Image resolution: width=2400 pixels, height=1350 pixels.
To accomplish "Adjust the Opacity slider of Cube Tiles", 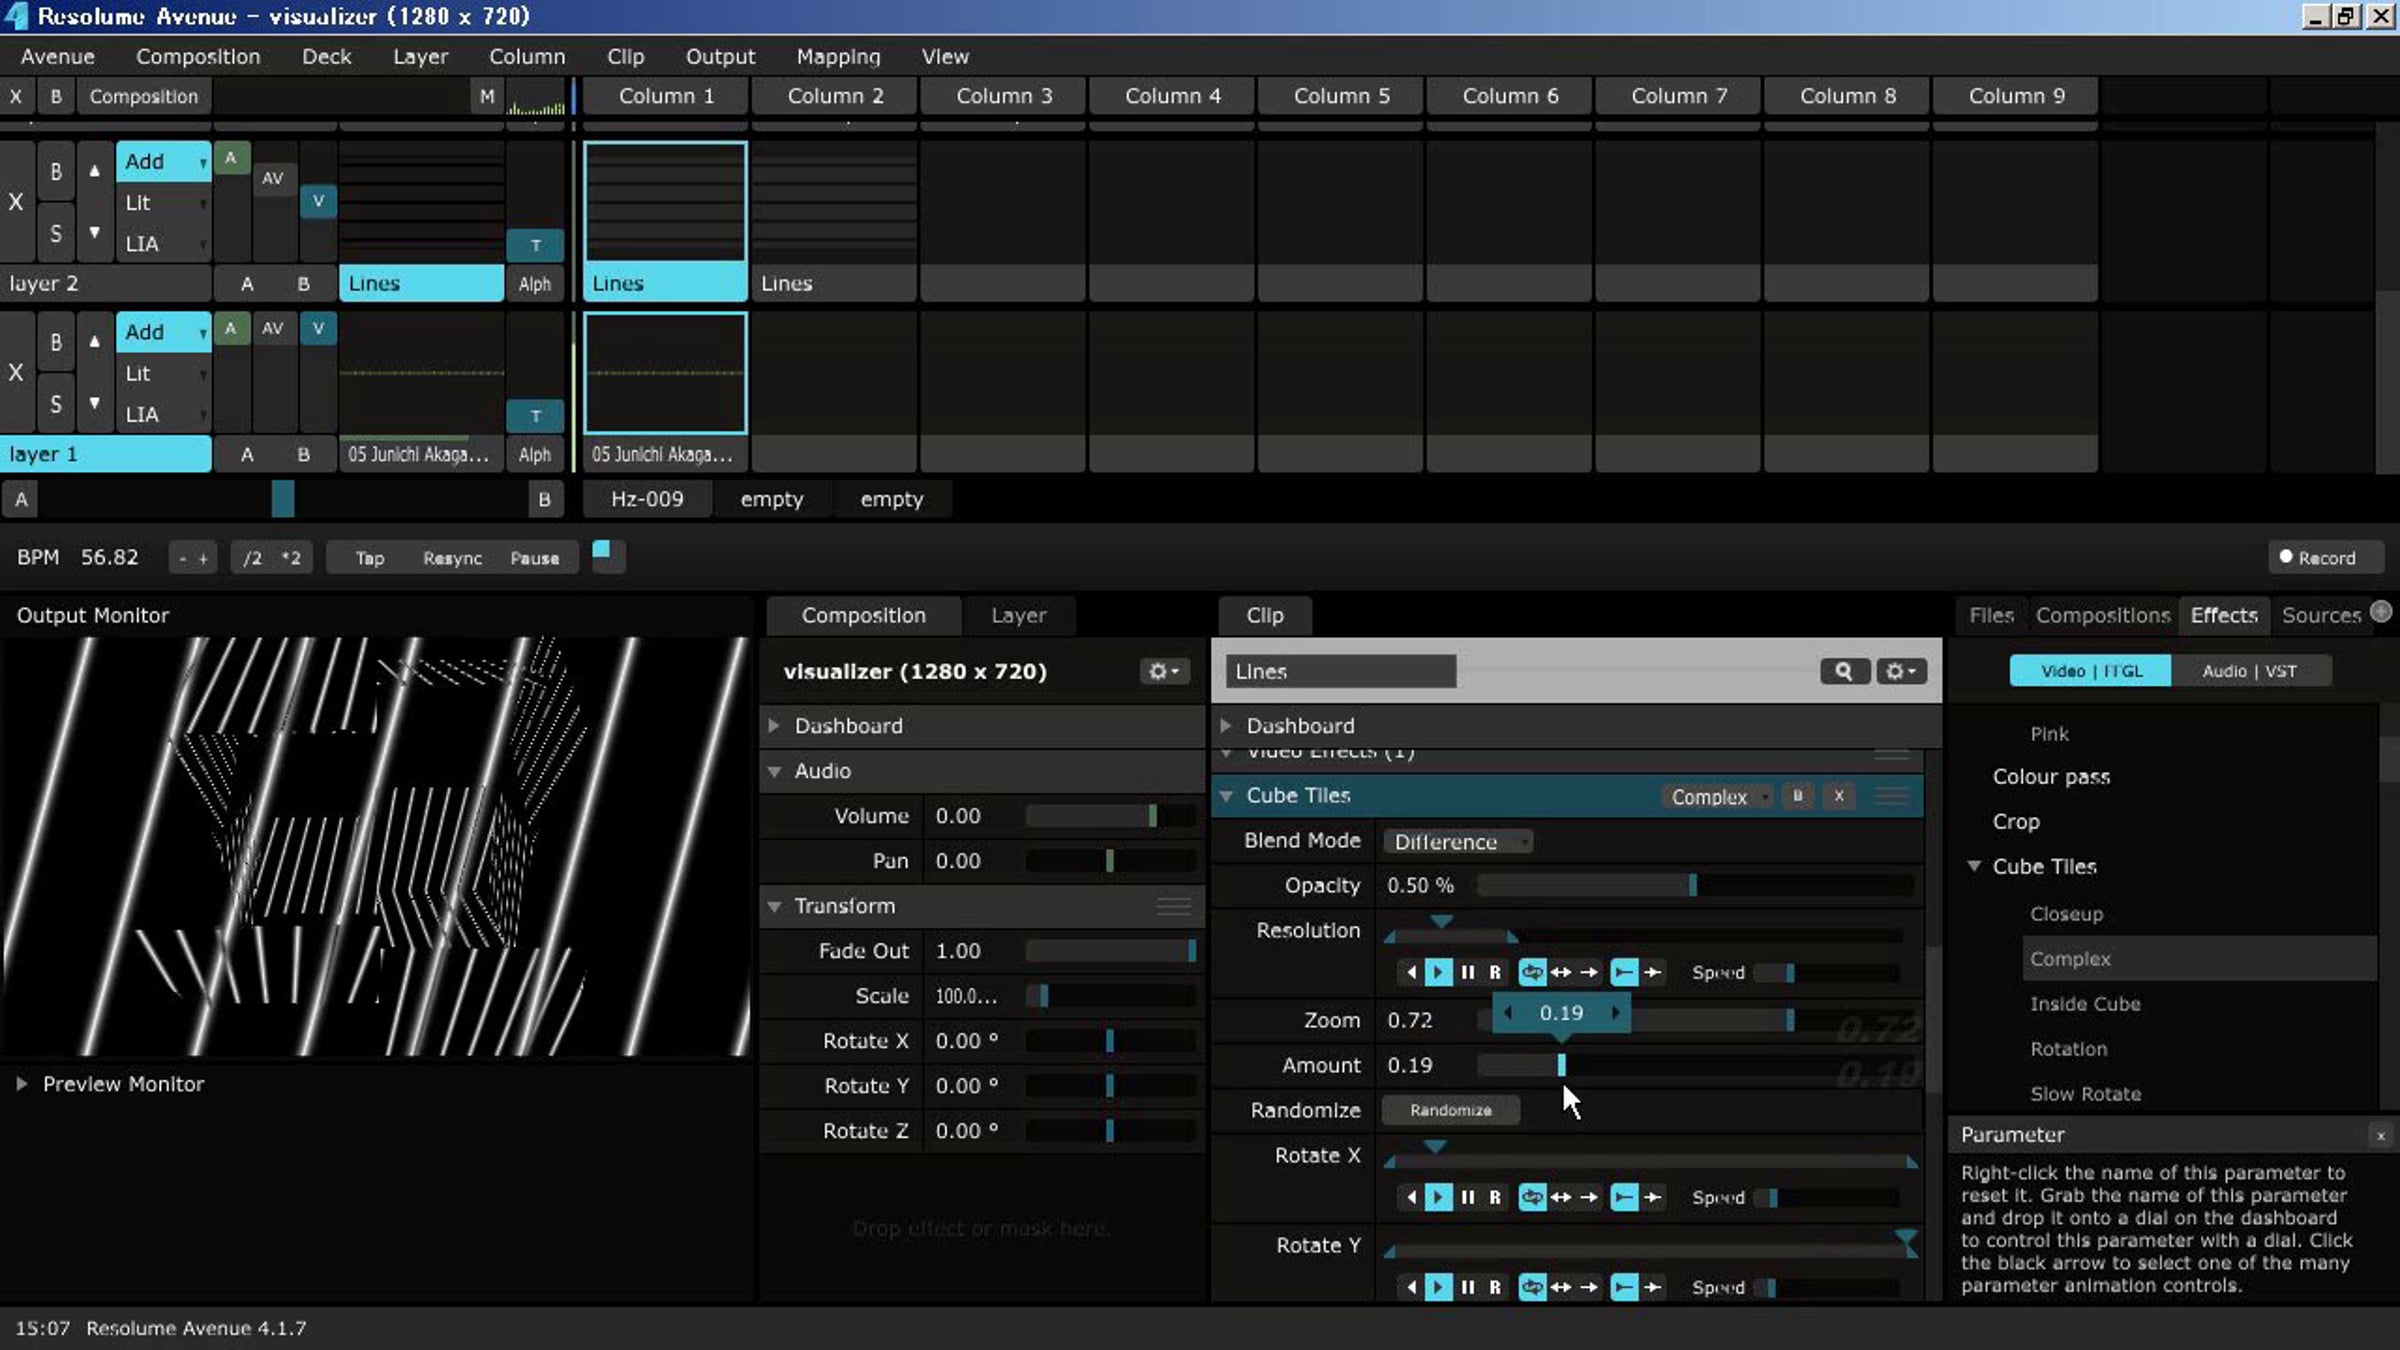I will [1692, 885].
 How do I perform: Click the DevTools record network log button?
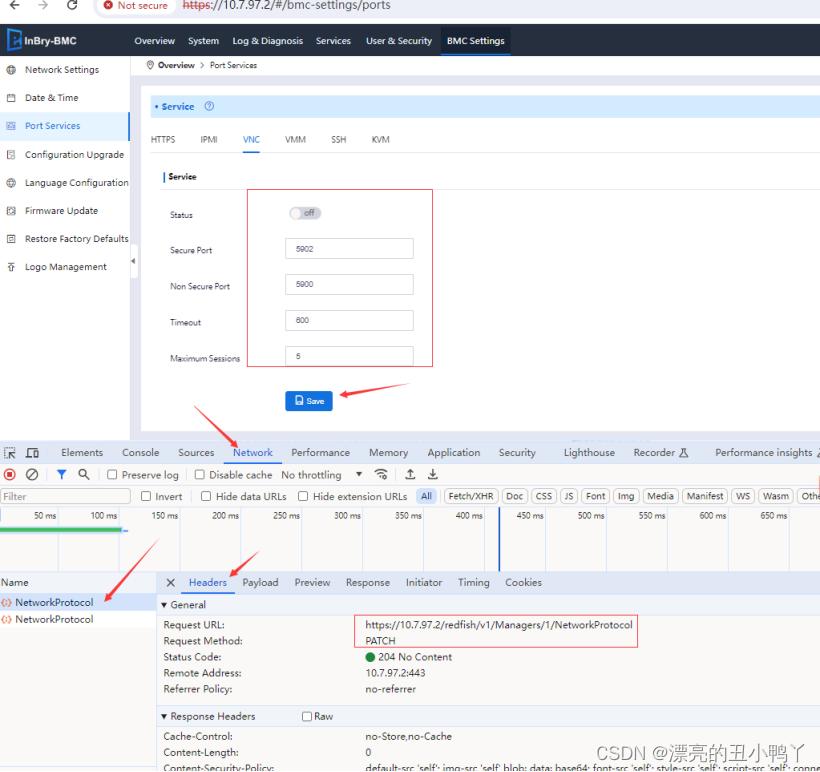point(10,475)
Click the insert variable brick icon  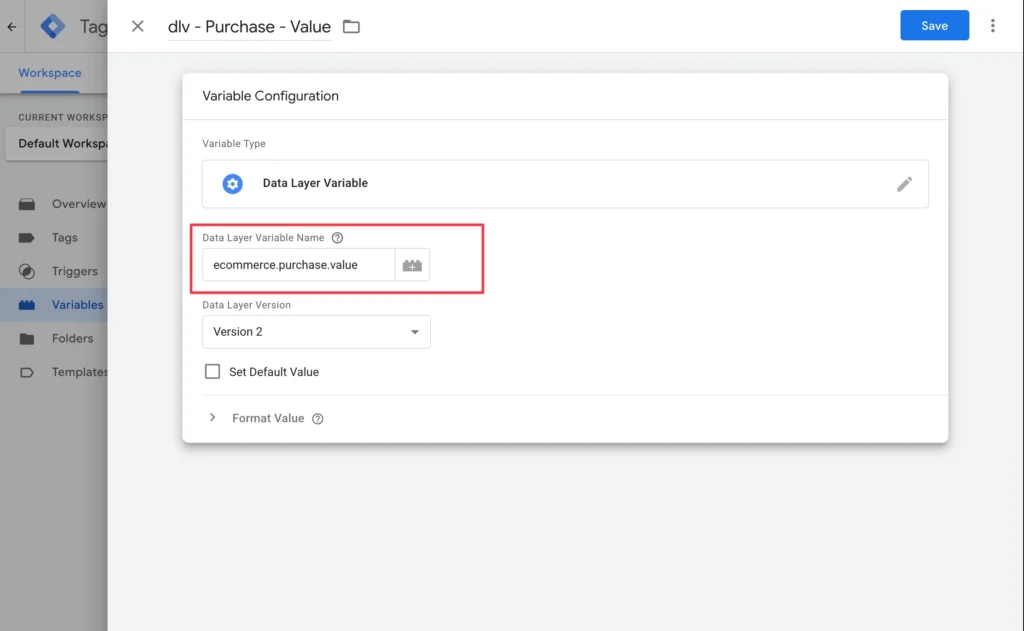[412, 265]
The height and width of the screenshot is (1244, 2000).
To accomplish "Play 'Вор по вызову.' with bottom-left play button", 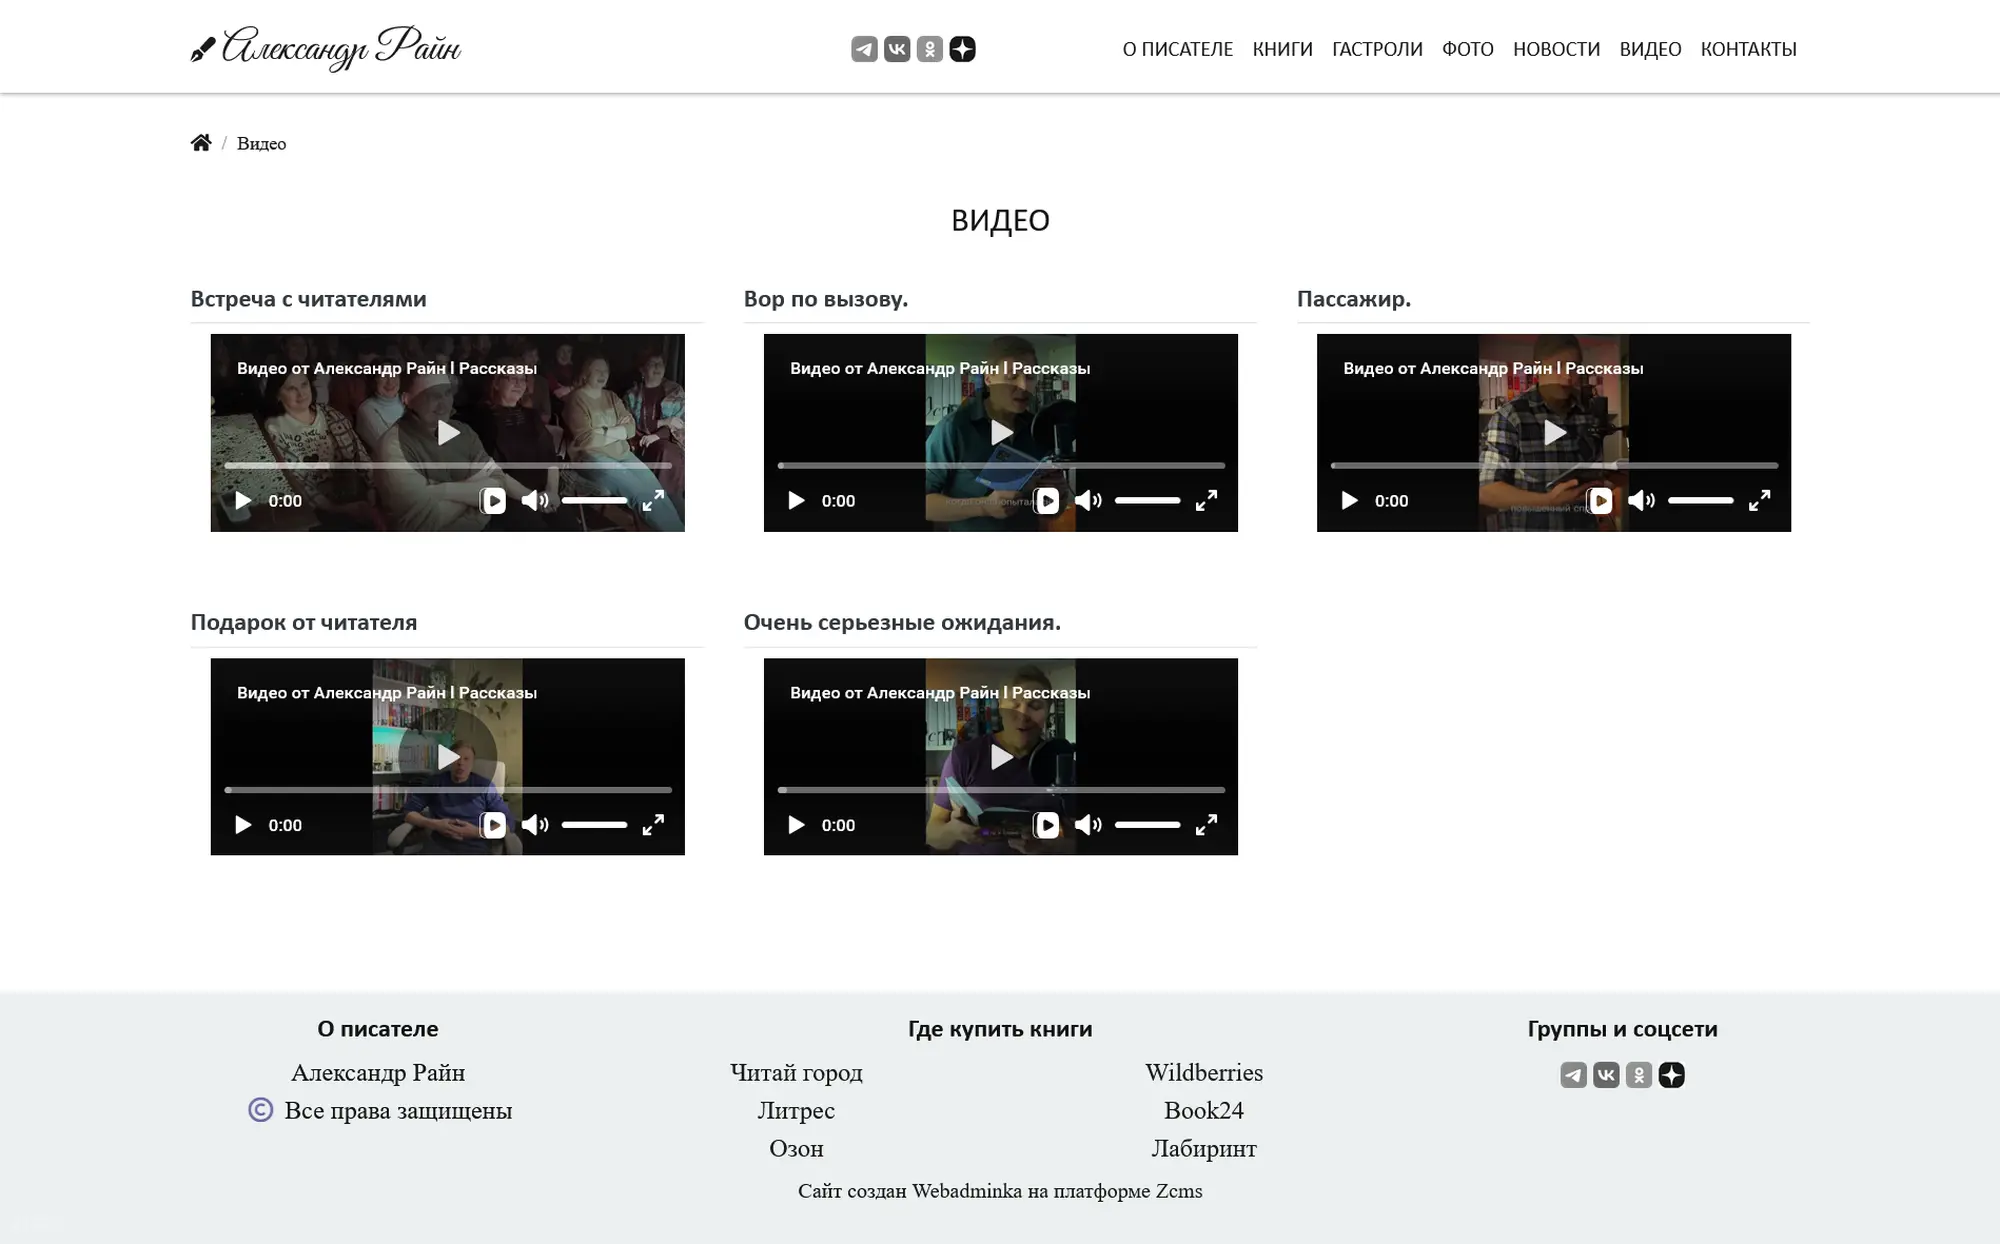I will (x=796, y=501).
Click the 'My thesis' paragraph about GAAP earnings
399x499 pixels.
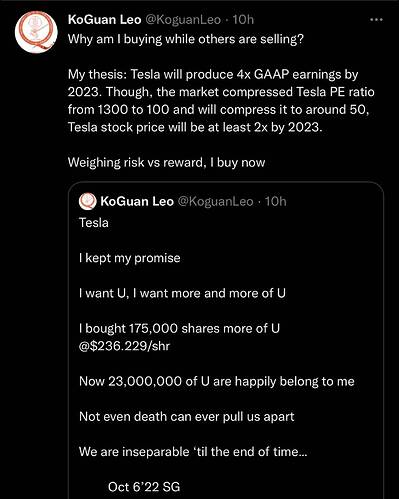(221, 101)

* _What this task involves_
Filter the records above, keeping every line that contains the string "pixels", matched case-sensitively.

* _Written response_
Image resolution: width=2400 pixels, height=1350 pixels.
399x499 pixels.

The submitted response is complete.